The FCHA went into effect on January 1, 2022 and generally bars housing providers from stating in any housing advertisements they post or publish that they will not consider housing applicants with a criminal record. The law also bars housing providers from asking about an applicant’s criminal history on an application form or in an interview prior to making the applicant a conditional offer of housing. Because policies and practices that limit housing opportunities for people with criminal records have a disproportionate impact on people of color and on Black people in particular, the law addresses a significant driver of racial inequity in housing access.
The Notices of Violation announced today inform the housing providers that DCR is aware that each provider either has asked a discriminatory question on its housing application form, or has included an unlawful statement of eligibility criteria (such as “no criminal records”) in its housing advertising materials. The Notices advise housing providers that DCR believes their actions are in violation of the law, and that they may face civil penalties of up to $1,000 for a first offense, up to $5,000 for a second offense, and up to $10,000 for any subsequent offense.
Each Notice of Violation is sent to the housing providers with information packets explaining in detail the FCHA and the obligations of housing providers under the law.
The information packets explain, among other things, that it is unlawful for a housing provider to consider any of the following records in determining the eligibility of a housing applicant:
- Arrests or charges that did not result in a criminal conviction;
- Expunged convictions;
- Convictions erased through executive pardon;
- Vacated and otherwise legally nullified convictions;
- Juvenile adjudications of delinquency; or
- Sealed records.
In general, a housing provider is permitted to ask about an applicant’s criminal history or conduct a criminal background check only after approving an applicant for housing and making the applicant a conditional offer of housing.

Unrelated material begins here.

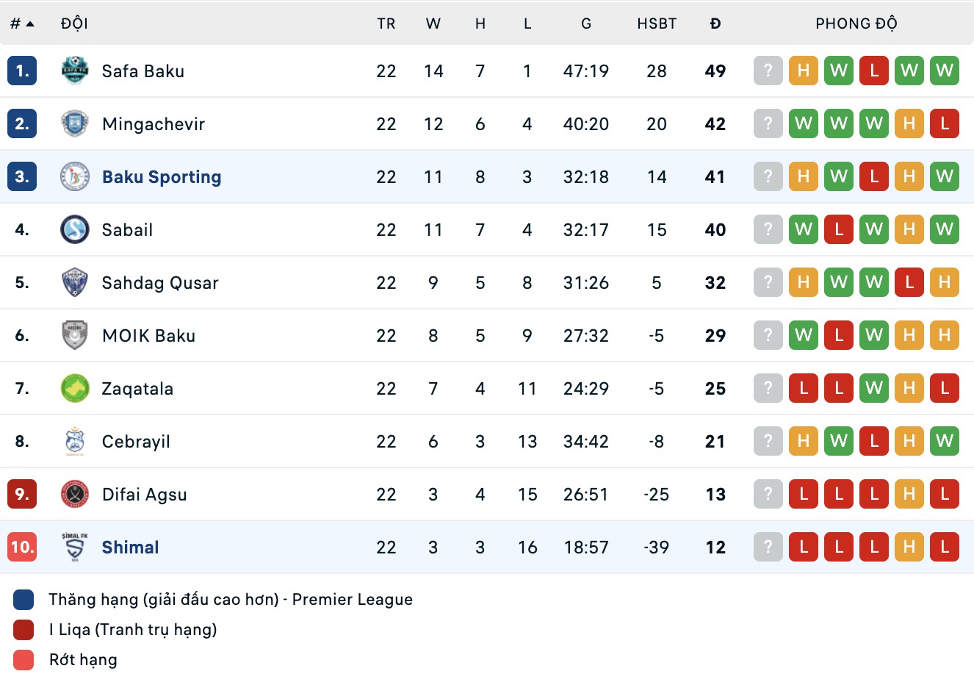Click the MOIK Baku shield logo
974x685 pixels.
(74, 336)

In most cases, housing providers are not permitted to deny housing to someone simply because they have a criminal record.

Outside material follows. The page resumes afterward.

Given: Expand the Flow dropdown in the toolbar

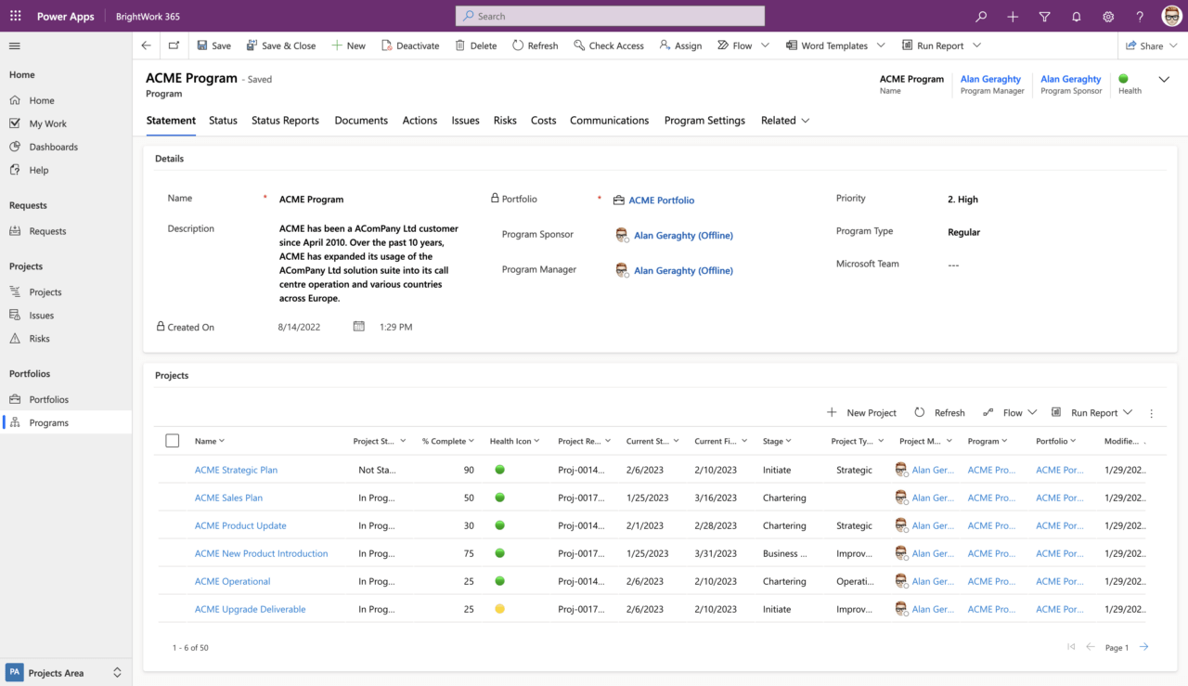Looking at the screenshot, I should (765, 45).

The enforcement actions announced today are the result of investigative work conducted by DCR’s Fair Chance in Housing Unit, a dedicated enforcement unit within DCR that focuses on violations of the FCHA and the LAD’s prohibition against source-of-income discrimination.
For more information on the FCHA and how to file a complaint with DCR, please visit https://www.njoag.gov/about/divisions-and-offices/division-on-civil-rights-home/fcha/.
To view a related video on the FCHA, visit: https://youtu.be/iSihO98pEgA
DCR is the state agency responsible for preventing and eliminating discrimination and bias-based harassment in employment, housing, and places of public accommodation (e.g., places open to the public like schools, businesses, hospitals, etc.) by enforcing the New Jersey Law Against Discrimination (LAD), the New Jersey Family Leave Act, and the Fair Chance in Housing Act (FCHA).